#### [Task]
Lay out the records from the line containing "Screen dimensions: 1261x718" through the line containing "Action: [x=1050, y=62]" as a JSON list of strings, one string per line, skipping blank lines. Leave the pictures out.

#### [Items]

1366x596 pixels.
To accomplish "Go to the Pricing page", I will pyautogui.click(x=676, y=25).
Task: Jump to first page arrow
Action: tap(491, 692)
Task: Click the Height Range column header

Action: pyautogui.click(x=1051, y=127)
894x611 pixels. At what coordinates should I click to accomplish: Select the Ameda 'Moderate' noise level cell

---

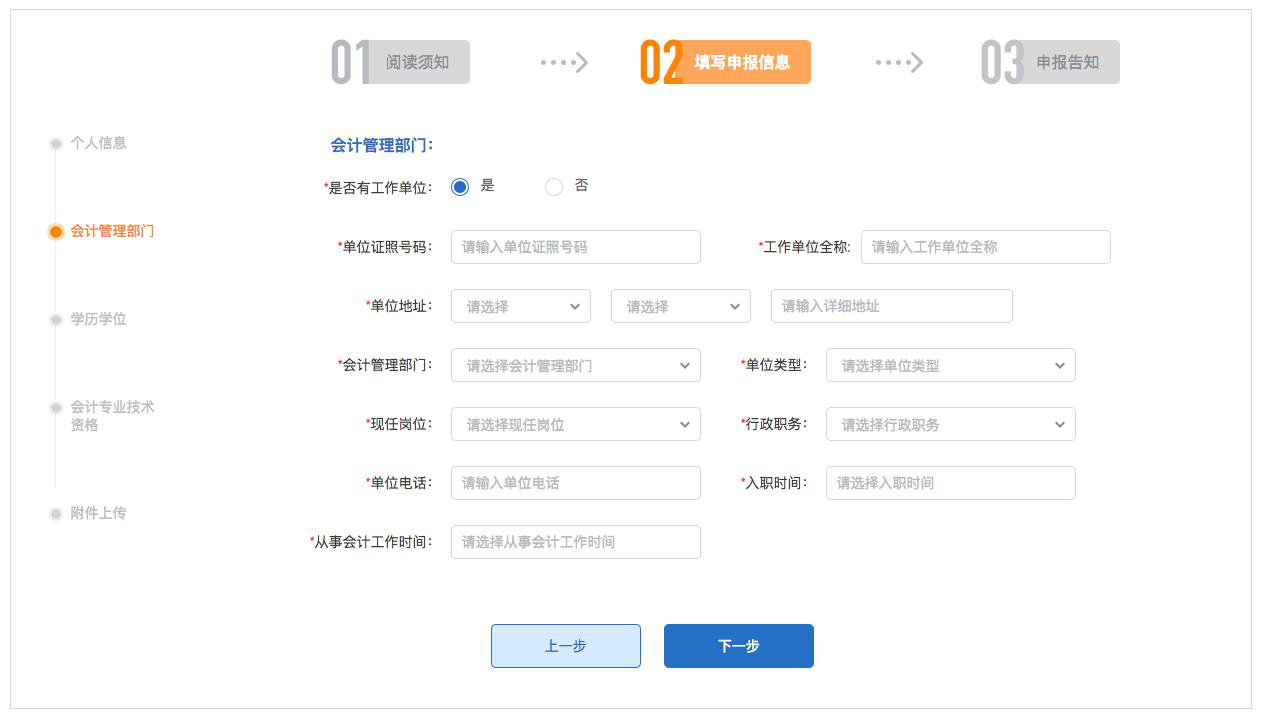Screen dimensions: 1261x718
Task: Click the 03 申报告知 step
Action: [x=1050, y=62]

#### [Answer to this exercise]
[
  "Screen dimensions: 1261x718",
  "Task: Click the 03 申报告知 step",
  "Action: [x=1050, y=62]"
]